BREAKING NEWS

Armed group tried to attack Libya's El Sharara oilfield

An armed group tried to attack Libya's El Sharara oilfield, the country's biggest, but there was no impact on production from the incident, a field engineer said on Monday.

Gunmen were stopped overnight outside the field in Libya's desert southwest while trying to steal several vehicles, the engineer said, speaking on condition he was not further identified. No more details were immediately available.

Oil output in OPEC member Libya has been repeatedly disrupted by factional conflict and blockades since the 2011 uprising that toppled veteran dictator Muammar Gaddafi.

El Sharara, which produces around 300,000 barrels day, was seized by state guards and tribesmen in December to press financial demands before reopening in March.

El Sharara, operated by the National Oil Corporation (NOC) and foreign partners, has been pumping oil only intermittently due to blockades mostly by armed groups and other incidents.

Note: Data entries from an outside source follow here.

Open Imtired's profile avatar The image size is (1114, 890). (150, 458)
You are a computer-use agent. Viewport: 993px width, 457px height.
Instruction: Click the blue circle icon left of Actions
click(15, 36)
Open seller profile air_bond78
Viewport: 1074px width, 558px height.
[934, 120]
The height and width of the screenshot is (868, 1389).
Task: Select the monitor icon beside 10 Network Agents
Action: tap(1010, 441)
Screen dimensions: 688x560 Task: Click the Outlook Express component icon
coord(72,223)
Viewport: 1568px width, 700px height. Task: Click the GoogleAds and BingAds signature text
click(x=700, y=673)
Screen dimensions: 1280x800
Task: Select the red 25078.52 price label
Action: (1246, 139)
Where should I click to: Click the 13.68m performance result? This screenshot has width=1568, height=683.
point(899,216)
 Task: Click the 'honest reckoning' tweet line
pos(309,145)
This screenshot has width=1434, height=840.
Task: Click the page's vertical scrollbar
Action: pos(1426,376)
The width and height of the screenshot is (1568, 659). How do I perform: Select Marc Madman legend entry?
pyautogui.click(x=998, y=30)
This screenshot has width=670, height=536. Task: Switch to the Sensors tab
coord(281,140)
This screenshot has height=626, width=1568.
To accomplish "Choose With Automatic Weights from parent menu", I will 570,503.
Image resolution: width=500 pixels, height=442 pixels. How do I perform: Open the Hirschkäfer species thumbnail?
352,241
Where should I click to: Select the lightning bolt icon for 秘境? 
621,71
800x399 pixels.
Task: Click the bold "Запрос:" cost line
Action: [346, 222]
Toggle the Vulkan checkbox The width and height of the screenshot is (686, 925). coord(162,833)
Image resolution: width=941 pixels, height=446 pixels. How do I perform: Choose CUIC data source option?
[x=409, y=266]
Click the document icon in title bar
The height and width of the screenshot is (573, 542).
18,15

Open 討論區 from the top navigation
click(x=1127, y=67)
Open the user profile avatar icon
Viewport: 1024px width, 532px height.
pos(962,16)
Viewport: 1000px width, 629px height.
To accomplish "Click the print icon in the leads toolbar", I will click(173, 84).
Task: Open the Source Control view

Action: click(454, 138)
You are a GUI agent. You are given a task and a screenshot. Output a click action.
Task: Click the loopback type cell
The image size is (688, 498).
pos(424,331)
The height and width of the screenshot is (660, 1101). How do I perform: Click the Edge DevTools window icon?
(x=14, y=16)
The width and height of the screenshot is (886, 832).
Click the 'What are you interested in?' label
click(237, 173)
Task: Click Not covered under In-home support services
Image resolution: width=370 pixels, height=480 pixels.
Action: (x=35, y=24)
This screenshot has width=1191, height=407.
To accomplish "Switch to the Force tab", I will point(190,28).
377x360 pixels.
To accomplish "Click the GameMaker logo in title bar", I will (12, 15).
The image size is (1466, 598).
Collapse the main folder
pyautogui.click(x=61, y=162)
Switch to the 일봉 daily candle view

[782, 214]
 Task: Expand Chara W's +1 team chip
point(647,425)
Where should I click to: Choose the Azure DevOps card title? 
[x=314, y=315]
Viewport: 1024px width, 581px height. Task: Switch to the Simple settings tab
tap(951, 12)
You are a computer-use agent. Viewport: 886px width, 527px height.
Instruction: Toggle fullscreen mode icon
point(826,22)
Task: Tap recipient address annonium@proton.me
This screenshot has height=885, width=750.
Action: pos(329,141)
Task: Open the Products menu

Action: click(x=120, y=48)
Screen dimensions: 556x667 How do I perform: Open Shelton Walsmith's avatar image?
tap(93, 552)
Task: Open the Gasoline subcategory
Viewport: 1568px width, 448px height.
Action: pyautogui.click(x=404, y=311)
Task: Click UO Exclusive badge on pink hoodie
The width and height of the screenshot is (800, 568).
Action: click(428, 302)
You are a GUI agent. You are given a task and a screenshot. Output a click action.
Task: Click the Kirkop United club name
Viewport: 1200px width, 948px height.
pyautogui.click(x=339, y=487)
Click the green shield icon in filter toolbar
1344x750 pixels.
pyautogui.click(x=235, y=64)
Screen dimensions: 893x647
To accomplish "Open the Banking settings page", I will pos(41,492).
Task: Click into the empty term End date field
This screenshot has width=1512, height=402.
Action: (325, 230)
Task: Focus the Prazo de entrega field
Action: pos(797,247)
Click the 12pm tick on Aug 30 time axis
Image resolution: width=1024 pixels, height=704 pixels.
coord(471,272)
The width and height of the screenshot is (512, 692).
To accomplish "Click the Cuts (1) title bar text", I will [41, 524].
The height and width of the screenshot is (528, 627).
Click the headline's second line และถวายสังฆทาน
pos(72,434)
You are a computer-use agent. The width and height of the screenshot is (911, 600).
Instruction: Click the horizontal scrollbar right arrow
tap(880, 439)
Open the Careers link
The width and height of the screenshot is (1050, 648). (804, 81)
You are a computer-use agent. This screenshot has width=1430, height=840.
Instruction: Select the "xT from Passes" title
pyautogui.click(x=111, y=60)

It is in a region held by forces loyal to eastern military commander Khalifa Haftar, allied to a parallel government based in the eastern city of Benghazi. Haftar's forces are now concentrated in the northwest to try take the capital Tripoli held by the internationally recognized government.

The offensive by Haftar's Libyan National Army (LNA) has intensified a factional power struggle that has fractured Libya since Gaddafi's demise.

Haftar's assault on Tripoli has stalled on Tripoli's stoutly defended southern outskirts. The LNA carried out an air raid overnight on at least one target south of Tripoli, residents said, though it was less intense than one on Saturday night.

The three-week battle has killed 345 people, 22 of them civilians, a World Health Organization official said on Monday. A Tripoli hospital was evacuated after shelling shattered some windows, he added in a tweet.

Haftar enjoys backing and arms supplies from the United Arab Emirates and Egypt, U.N. officials say, to build him up as bastion for stability and fight Islamist militants. His opponents see him as a budding new autocrat in Gaddafi's mould.

Prime Minister Fayez al-Serraj of the U.N.-backed government in Tripoli is backed by Italy, the former colonial power which has oil assets in Libya, and Turkey, two among the few countries that have kept their embassies open in Tripoli.